**Required action**
Only the lines below from the one containing "Karen Tallian (57, 2242)" to the one containing "[Mike Adams] (9, 82)" should be repeated, both included and unchanged.

═══ Extracted data

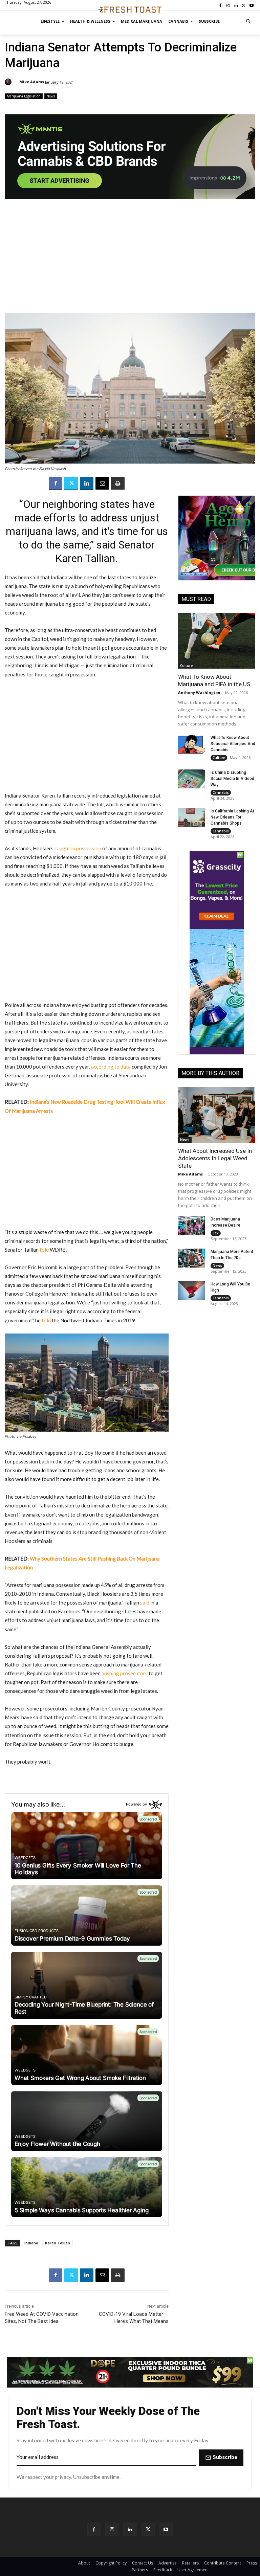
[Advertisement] (130, 259)
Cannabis (221, 792)
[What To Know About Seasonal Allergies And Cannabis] (191, 744)
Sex (216, 1233)
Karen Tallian (57, 2242)
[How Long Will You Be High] (191, 1290)
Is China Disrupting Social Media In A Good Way (232, 778)
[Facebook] (55, 483)
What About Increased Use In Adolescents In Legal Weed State (215, 1158)
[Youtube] (166, 2529)
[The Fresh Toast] (130, 9)
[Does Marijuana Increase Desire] (191, 1225)
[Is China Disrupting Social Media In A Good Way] (191, 778)
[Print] (118, 483)
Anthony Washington (199, 692)
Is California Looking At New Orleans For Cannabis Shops (232, 817)
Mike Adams (31, 81)
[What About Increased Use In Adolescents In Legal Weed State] (216, 1115)
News (50, 96)
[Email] (102, 483)
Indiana (31, 2242)
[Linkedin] (86, 483)
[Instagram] (111, 2529)
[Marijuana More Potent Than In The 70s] (191, 1258)
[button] (249, 21)
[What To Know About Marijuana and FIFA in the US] (216, 641)
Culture (186, 665)
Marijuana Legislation (24, 96)
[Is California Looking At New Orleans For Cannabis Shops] (191, 817)
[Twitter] (71, 483)
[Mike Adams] (9, 82)
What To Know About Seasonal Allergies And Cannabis (233, 743)
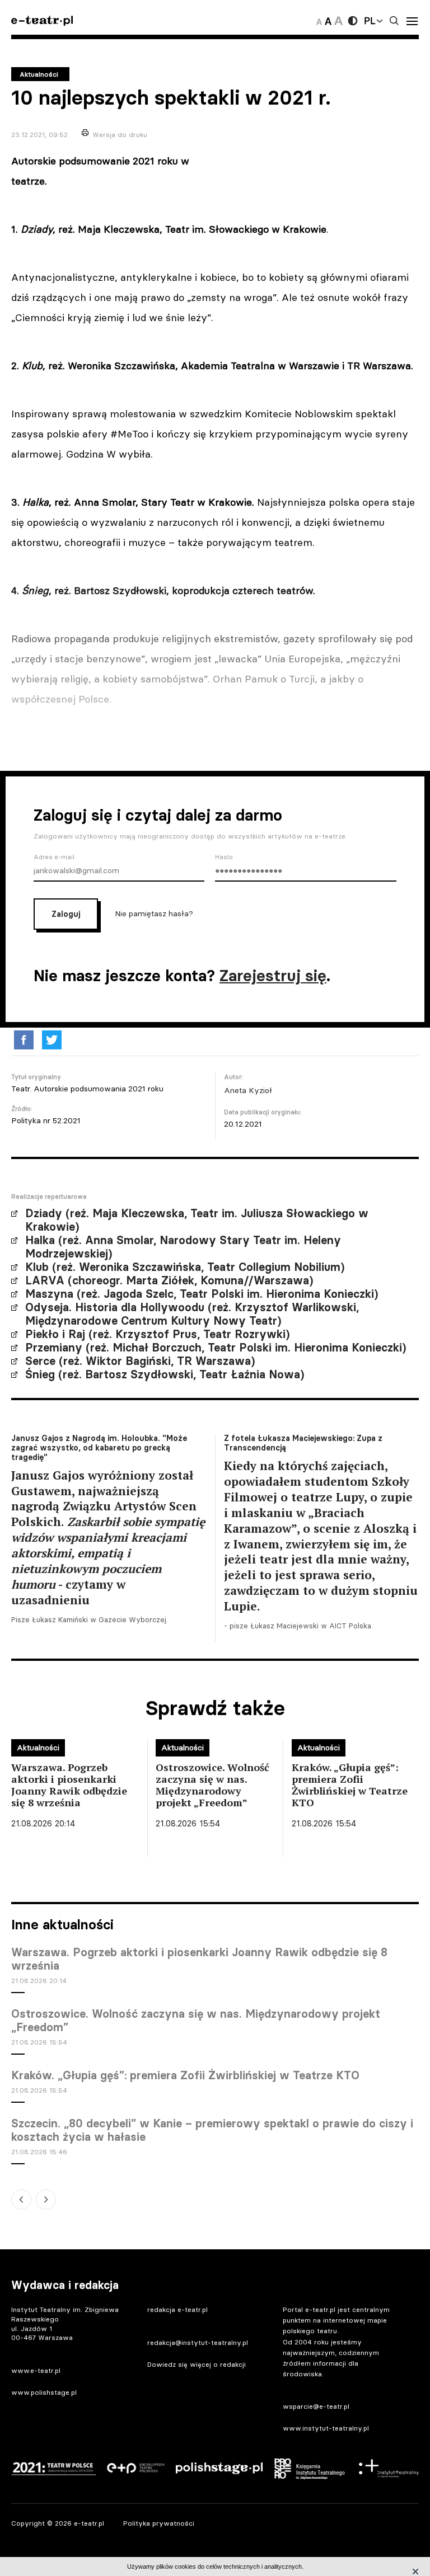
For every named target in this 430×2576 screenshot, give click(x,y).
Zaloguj (66, 914)
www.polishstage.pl (44, 2392)
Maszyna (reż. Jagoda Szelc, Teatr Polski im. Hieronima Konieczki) (201, 1294)
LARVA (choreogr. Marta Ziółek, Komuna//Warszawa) (169, 1280)
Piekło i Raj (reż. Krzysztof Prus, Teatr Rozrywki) (157, 1334)
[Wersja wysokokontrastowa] (352, 20)
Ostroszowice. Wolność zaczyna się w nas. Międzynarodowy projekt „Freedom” (195, 2020)
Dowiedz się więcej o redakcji (196, 2364)
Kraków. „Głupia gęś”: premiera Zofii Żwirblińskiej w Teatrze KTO (185, 2075)
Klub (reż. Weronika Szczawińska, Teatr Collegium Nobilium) (184, 1267)
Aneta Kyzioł (248, 1090)
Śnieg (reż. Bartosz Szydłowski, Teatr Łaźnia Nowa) (164, 1374)
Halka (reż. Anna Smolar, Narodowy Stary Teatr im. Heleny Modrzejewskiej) (183, 1246)
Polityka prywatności (158, 2523)
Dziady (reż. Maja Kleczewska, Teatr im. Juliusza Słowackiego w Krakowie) (196, 1220)
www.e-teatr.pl (35, 2370)
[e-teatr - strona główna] (42, 21)
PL (369, 20)
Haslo (224, 857)
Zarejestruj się (272, 975)
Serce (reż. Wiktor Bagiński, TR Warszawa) (140, 1361)
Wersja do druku (119, 134)
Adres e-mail (54, 857)
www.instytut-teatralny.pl (326, 2428)
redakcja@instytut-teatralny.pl (197, 2342)
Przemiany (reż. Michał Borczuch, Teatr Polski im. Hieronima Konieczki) (215, 1347)
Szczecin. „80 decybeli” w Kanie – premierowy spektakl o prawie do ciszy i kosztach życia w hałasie (212, 2130)
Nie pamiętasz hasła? (154, 913)
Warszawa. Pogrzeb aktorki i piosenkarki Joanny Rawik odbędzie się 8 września (199, 1959)
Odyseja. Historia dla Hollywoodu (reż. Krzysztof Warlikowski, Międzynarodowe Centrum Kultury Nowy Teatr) (192, 1314)
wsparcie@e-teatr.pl (316, 2406)
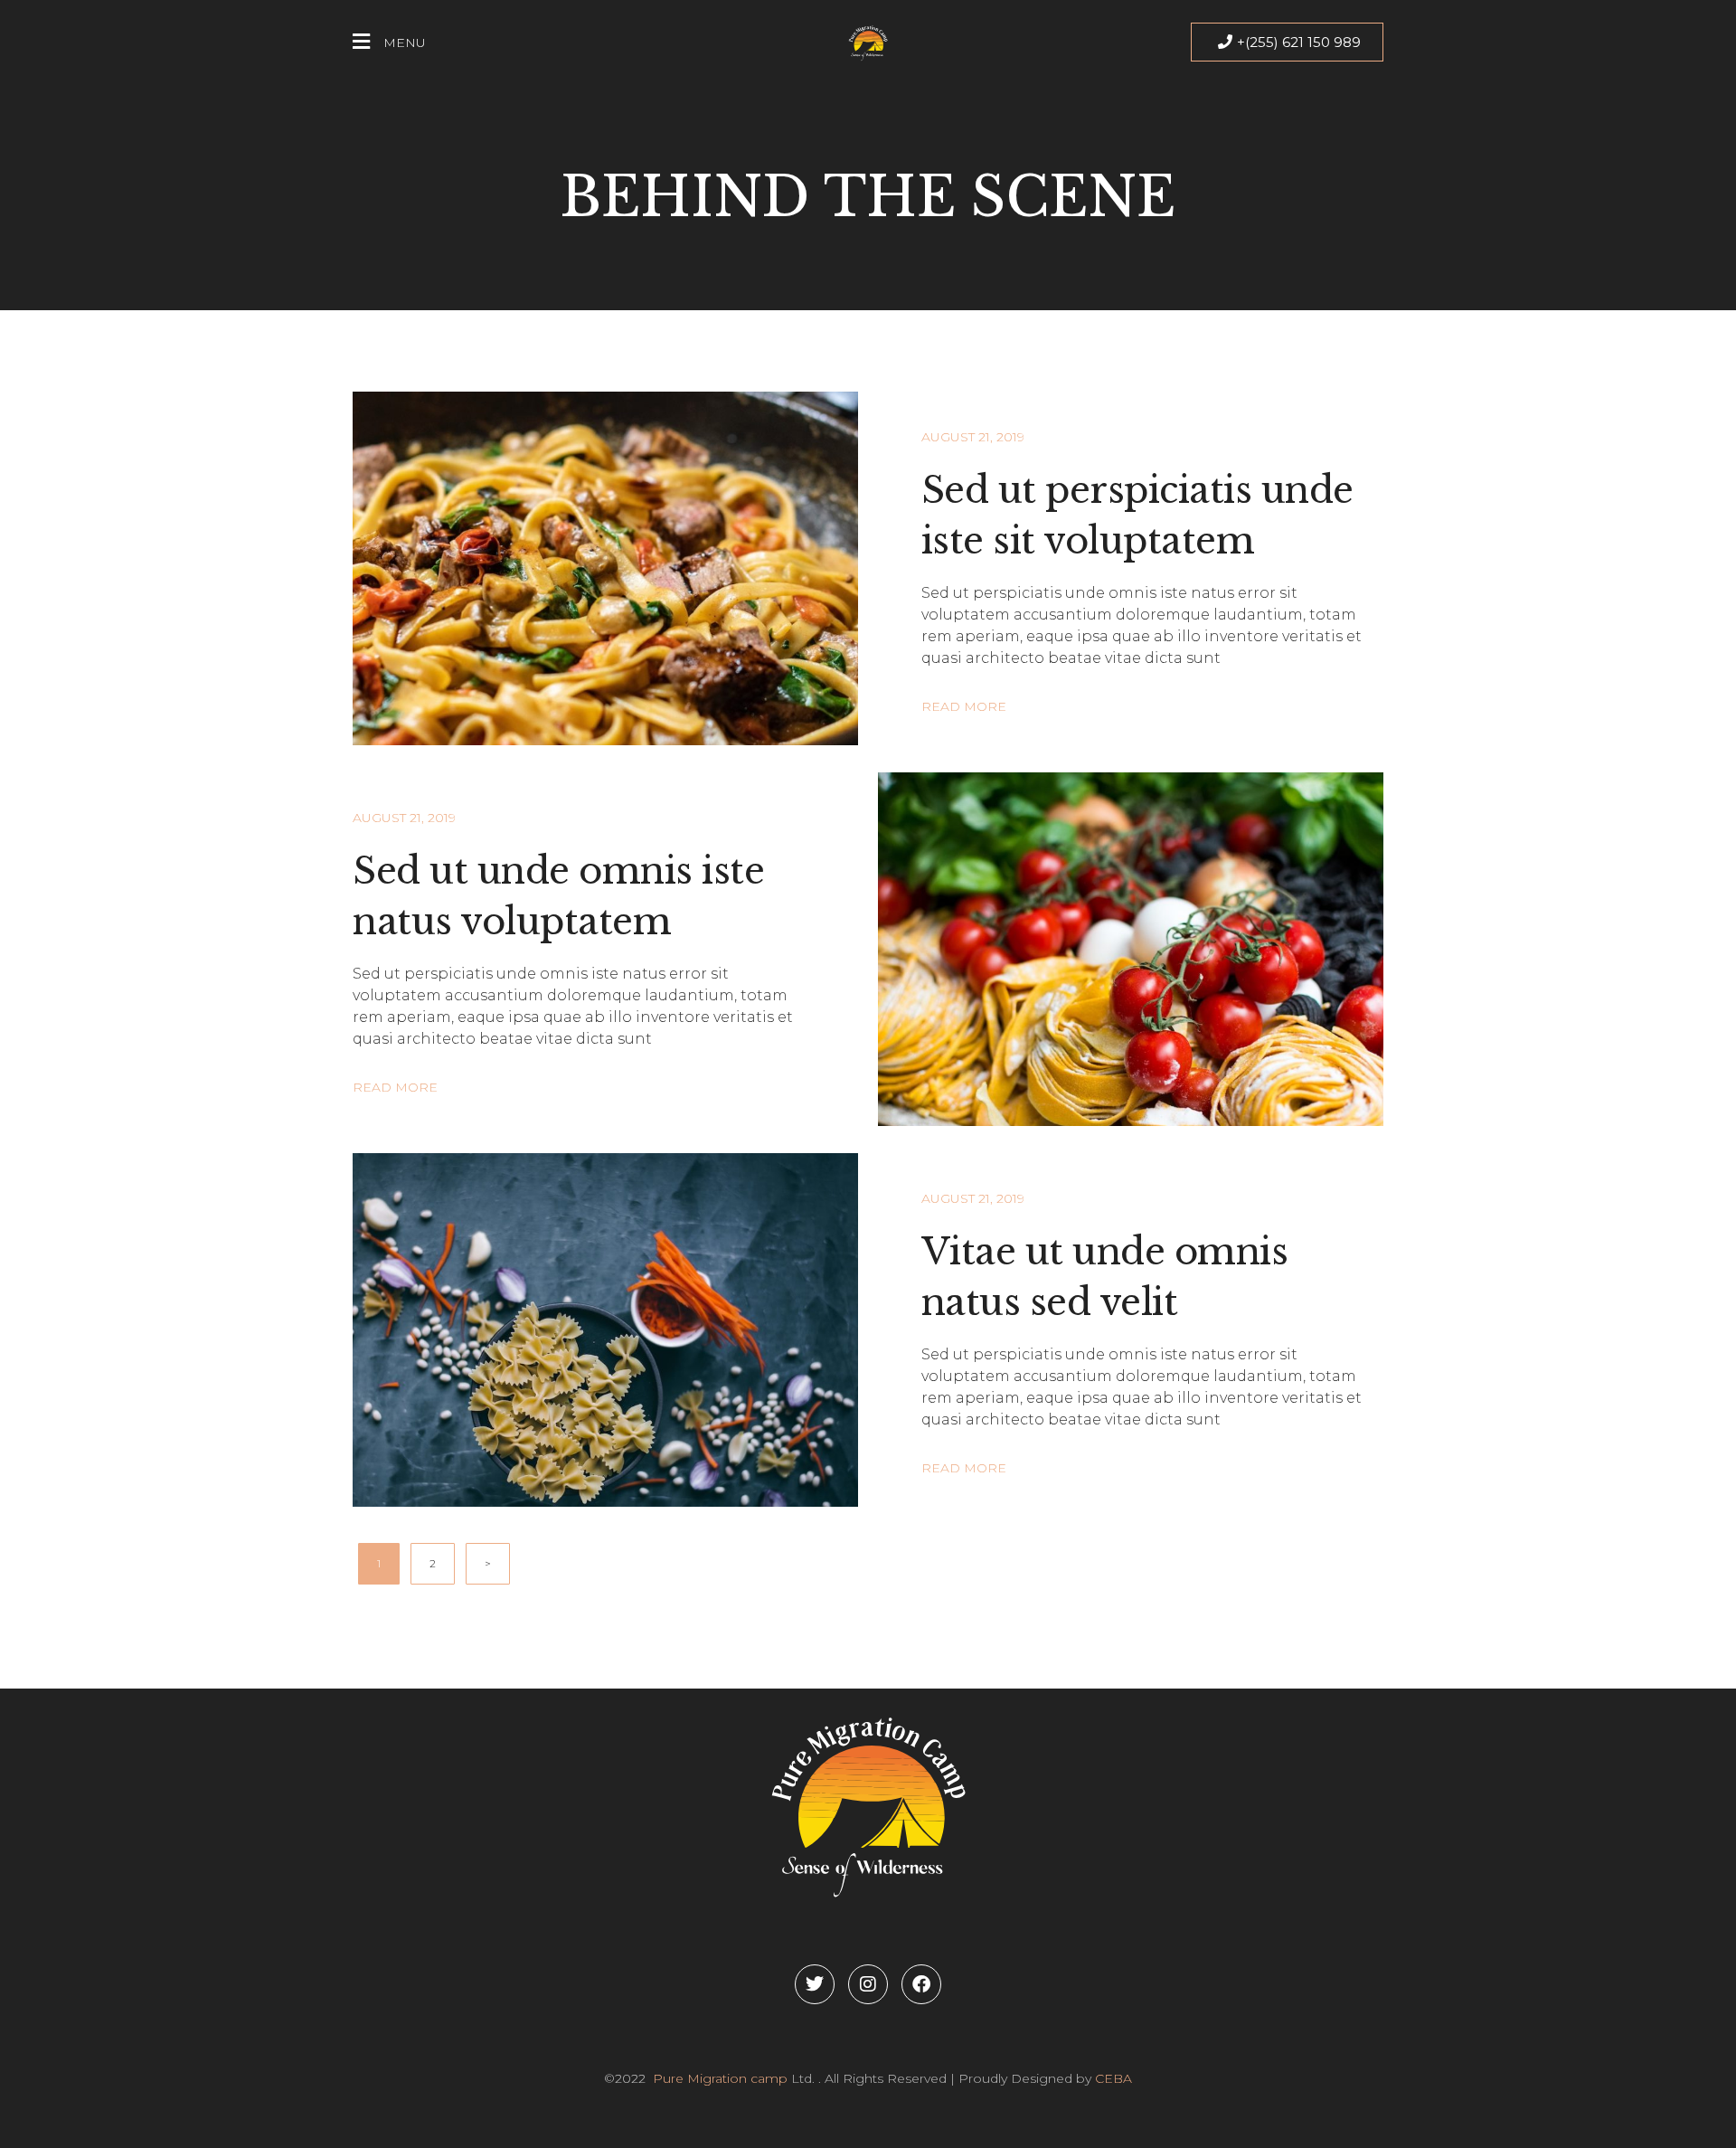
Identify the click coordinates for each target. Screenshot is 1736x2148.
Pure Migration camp (718, 2078)
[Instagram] (868, 1984)
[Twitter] (815, 1984)
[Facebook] (921, 1984)
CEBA (1113, 2078)
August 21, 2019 (972, 437)
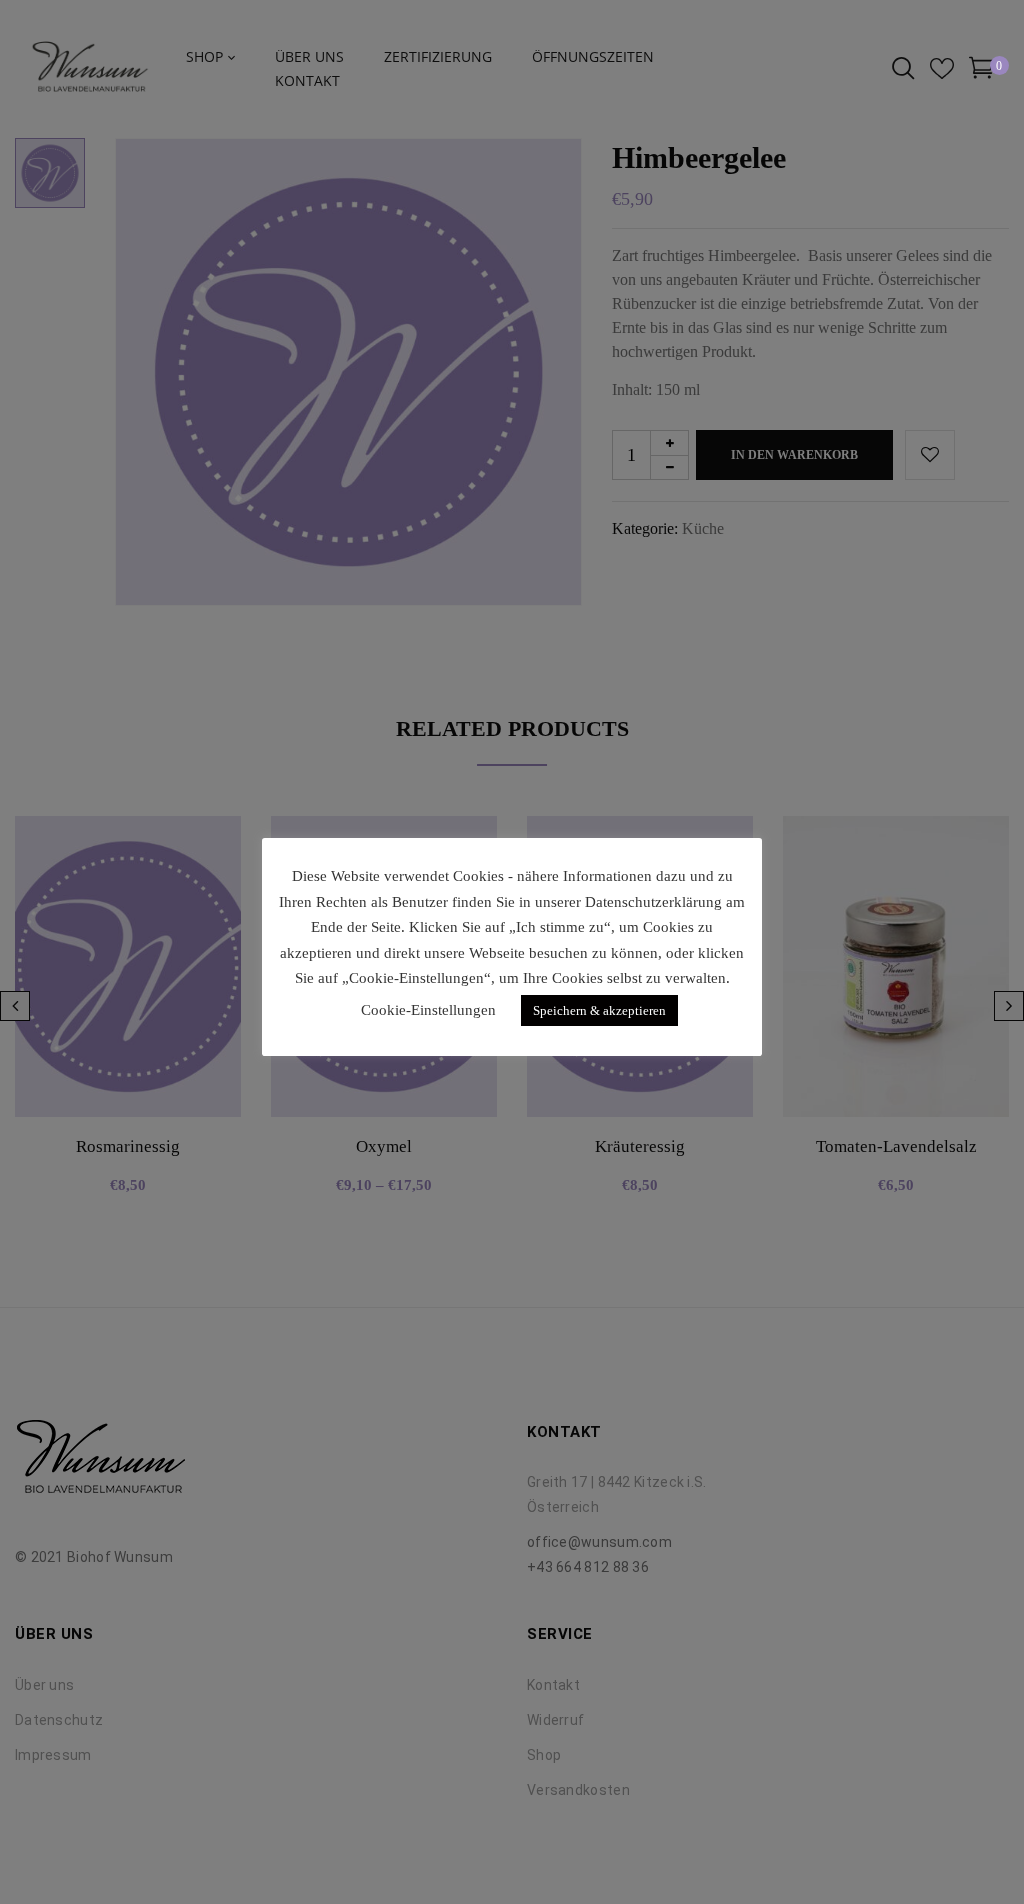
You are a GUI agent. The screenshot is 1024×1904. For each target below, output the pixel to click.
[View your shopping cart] (981, 71)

══════

**Response below**
Karen Tallian (57, 2242)
[How Long Will You Be High] (191, 1290)
Is China Disrupting Social Media In A Good Way (232, 778)
[Facebook] (55, 483)
What About Increased Use In Adolescents In Legal Weed State (215, 1158)
[Youtube] (166, 2529)
[The Fresh Toast] (130, 9)
[Does Marijuana Increase Desire] (191, 1225)
[Is China Disrupting Social Media In A Good Way] (191, 778)
[Print] (118, 483)
Anthony Washington (199, 692)
Is California Looking At New Orleans For Cannabis Shops (232, 817)
Mike Adams (31, 81)
[What About Increased Use In Adolescents In Legal Weed State] (216, 1115)
News (50, 96)
[Email] (102, 483)
Indiana (31, 2242)
[Linkedin] (86, 483)
[Instagram] (111, 2529)
[Marijuana More Potent Than In The 70s] (191, 1258)
[button] (249, 21)
[What To Know About Marijuana and FIFA in the US] (216, 641)
Culture (186, 665)
Marijuana Legislation (24, 96)
[Is California Looking At New Orleans For Cannabis Shops] (191, 817)
[Twitter] (71, 483)
[Mike Adams] (9, 82)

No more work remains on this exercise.